### PROBLEMS TO WORK ON
A: Print the Franciszek Januszewski text word for word, starting at "Franciszek Januszewski (November" and ending after "(1943–44 and 1951–53).".
B: Render the records from the line containing "Given: Disable the" through the line containing "(x=372, y=563)" as a Markdown table with the columns "No." and "Record line". Give each line its own numbered row, and skip blank lines.

### EXCERPTED TEXT

::::

First President of the Józef Piłsudski Institute of America
- In office 1943–1944
- Succeeded by: Stefan Łodzieski

Third President of the Józef Piłsudski Institute of America
- In office 1951–1953
- Succeeded by: Ignacy Nurkiewicz

Personal details
- Born: November 23, 1886 Łomża, Congress Poland
- Died: June 10, 1953 Ann Arbor, Michigan, USA
- Resting place: Detroit, Michigan, USA

= Franciszek Januszewski =

Franciszek Januszewski (November 23, 1886 – June 10, 1953) was a Polish-American social activist and the publisher of Detroit's Dziennik Polski. He was also one of the founders of the Józef Piłsudski Institute of America and its president twice (1943–44 and 1951–53).

::::

### RECORDS SHOWN
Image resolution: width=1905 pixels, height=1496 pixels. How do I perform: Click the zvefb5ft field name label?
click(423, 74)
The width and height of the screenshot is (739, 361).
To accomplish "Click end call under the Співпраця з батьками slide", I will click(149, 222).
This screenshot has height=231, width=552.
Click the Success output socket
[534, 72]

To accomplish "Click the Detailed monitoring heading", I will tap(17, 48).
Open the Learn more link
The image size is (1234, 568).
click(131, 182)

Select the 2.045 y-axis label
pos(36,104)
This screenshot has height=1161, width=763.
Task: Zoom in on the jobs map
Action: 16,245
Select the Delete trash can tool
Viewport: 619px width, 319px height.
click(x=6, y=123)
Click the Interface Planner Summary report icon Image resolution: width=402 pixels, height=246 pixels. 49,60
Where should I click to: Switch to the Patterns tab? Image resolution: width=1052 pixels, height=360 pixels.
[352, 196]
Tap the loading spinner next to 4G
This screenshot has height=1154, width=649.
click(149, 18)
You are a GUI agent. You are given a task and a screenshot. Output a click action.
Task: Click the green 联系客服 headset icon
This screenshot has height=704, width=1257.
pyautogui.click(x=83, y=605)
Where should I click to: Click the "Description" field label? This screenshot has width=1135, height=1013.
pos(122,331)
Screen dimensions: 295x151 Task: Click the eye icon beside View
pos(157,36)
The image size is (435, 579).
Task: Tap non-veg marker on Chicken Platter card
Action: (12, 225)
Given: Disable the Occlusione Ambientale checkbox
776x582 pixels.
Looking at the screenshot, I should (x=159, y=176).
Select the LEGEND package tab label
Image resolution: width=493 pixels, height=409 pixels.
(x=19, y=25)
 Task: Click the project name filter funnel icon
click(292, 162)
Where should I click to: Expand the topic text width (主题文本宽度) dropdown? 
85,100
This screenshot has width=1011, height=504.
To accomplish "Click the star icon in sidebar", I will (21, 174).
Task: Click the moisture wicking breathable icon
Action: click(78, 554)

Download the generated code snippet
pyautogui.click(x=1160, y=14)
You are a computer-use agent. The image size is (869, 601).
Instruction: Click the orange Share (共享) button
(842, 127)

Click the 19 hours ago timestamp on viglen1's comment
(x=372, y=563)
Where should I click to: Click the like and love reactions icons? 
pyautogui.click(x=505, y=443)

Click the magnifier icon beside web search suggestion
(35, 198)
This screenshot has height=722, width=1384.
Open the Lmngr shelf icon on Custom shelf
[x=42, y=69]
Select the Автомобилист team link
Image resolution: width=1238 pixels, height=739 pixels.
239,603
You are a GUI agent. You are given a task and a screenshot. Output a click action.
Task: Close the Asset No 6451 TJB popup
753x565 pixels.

::::

### LIST OF SOLUTIONS
A:
Franciszek Januszewski (November 23, 1886 – June 10, 1953) was a Polish-American social activist and the publisher of Detroit's Dziennik Polski. He was also one of the founders of the Józef Piłsudski Institute of America and its president twice (1943–44 and 1951–53).

B:
| No. | Record line |
|---|---|
| 1 | Given: Disable the Occlusione Ambientale checkbox |
| 2 | 776x582 pixels. |
| 3 | Looking at the screenshot, I should (x=159, y=176). |
| 4 | Select the LEGEND package tab label |
| 5 | Image resolution: width=493 pixels, height=409 pixels. |
| 6 | (x=19, y=25) |
| 7 |  Task: Click the project name filter funnel icon |
| 8 | click(292, 162) |
| 9 | Where should I click to: Expand the topic text width (主题文本宽度) dropdown?  |
| 10 | 85,100 |
| 11 | This screenshot has width=1011, height=504. |
| 12 | To accomplish "Click the star icon in sidebar", I will (21, 174). |
| 13 | Task: Click the moisture wicking breathable icon |
| 14 | Action: click(78, 554) |
| 15 | Download the generated code snippet |
| 16 | pyautogui.click(x=1160, y=14) |
| 17 | You are a computer-use agent. The image size is (869, 601). |
| 18 | Instruction: Click the orange Share (共享) button |
| 19 | (842, 127) |
| 20 | Click the 19 hours ago timestamp on viglen1's comment |
| 21 | (x=372, y=563) |